*The request*:
Copy everything from the line containing "How do I perform: Open replies" down to the line containing "(x=109, y=535)", both included, exactly as it appears among the items below. Leave the pictures out of your copy.

##### Working data #####

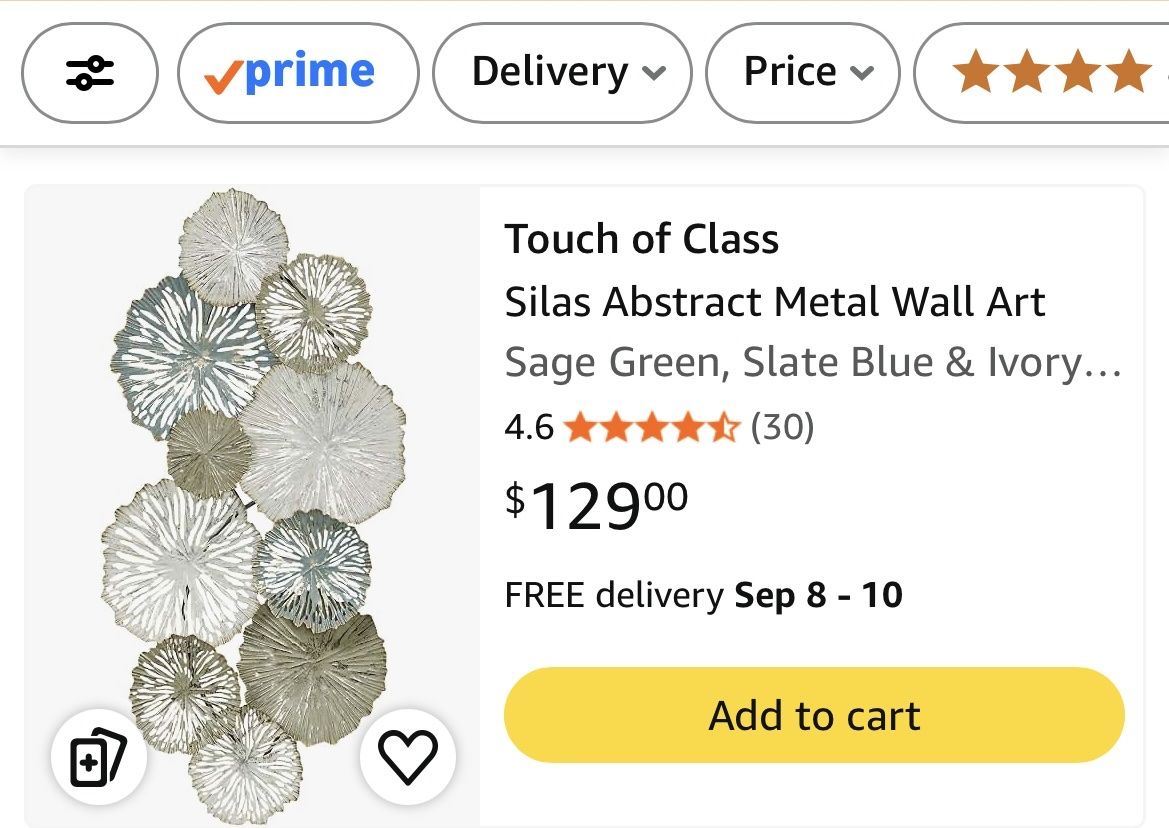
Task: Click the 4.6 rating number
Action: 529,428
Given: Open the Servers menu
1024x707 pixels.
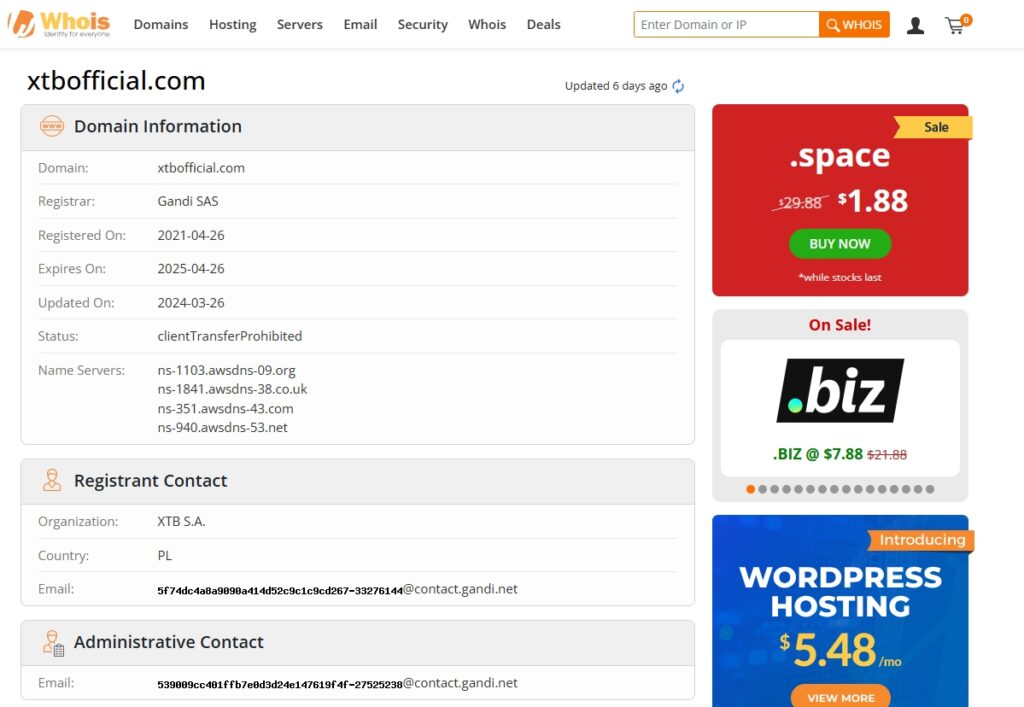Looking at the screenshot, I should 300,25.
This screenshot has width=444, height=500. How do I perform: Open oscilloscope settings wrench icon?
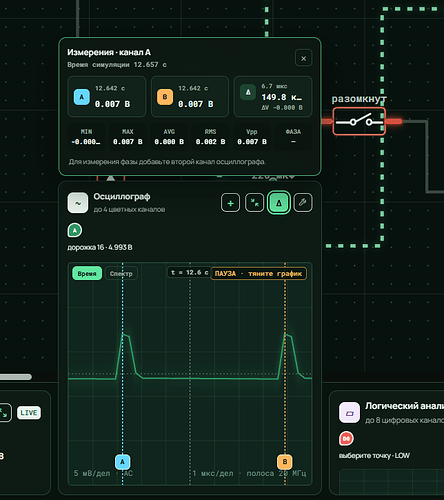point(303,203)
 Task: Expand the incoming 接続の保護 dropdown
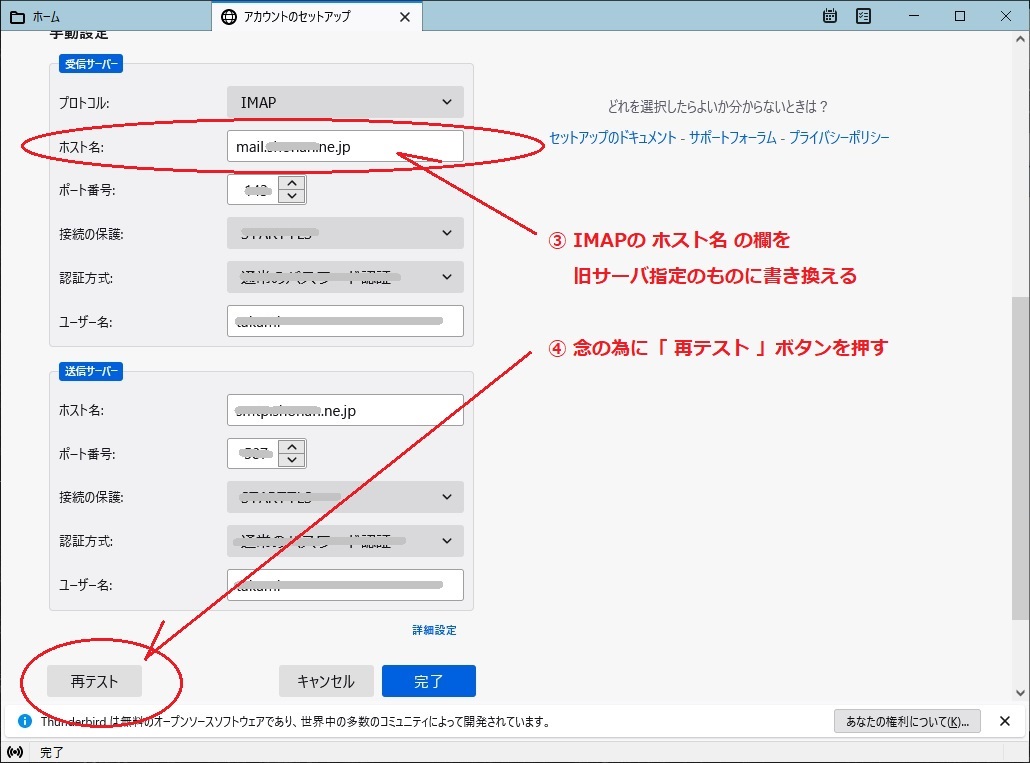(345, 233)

#####
##### Working data #####

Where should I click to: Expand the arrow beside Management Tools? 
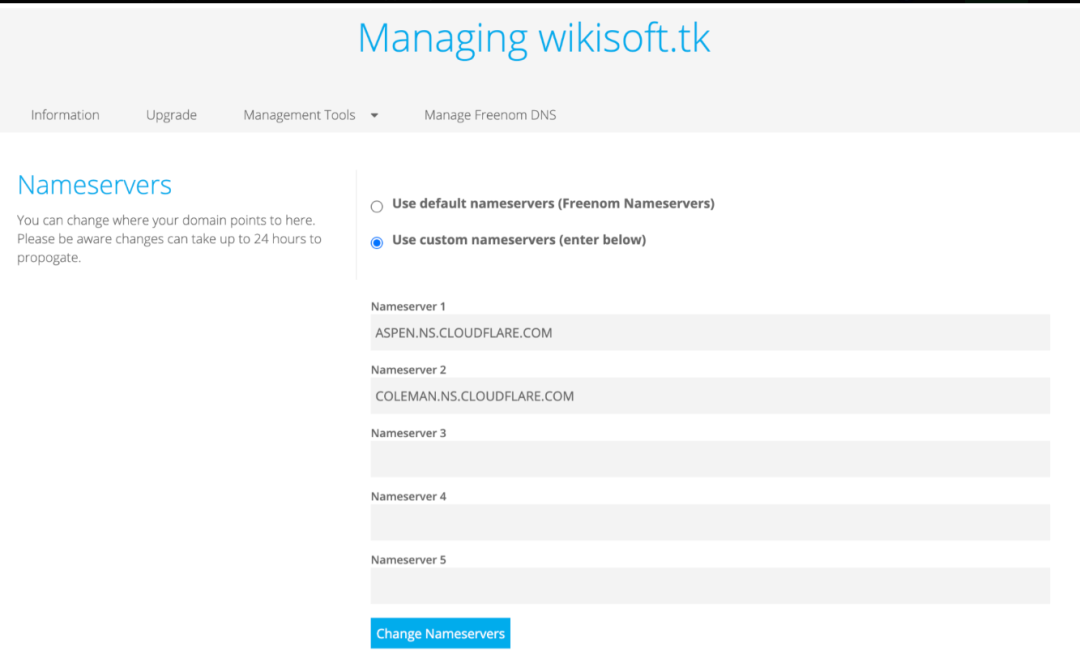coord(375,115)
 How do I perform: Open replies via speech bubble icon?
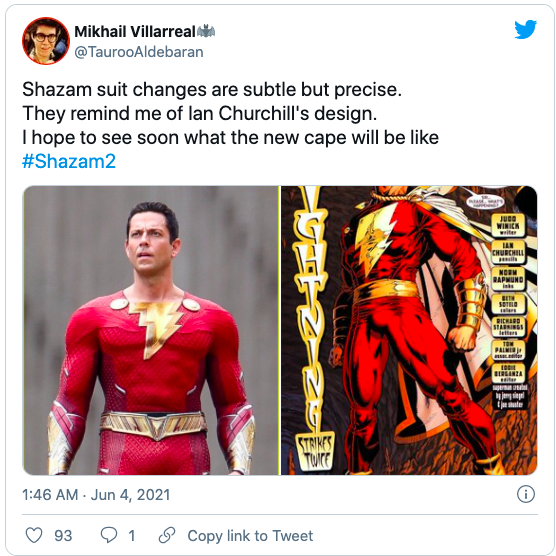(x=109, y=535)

#####

*Task solution*:
 How do I perform: Open replies via speech bubble icon?
(x=109, y=535)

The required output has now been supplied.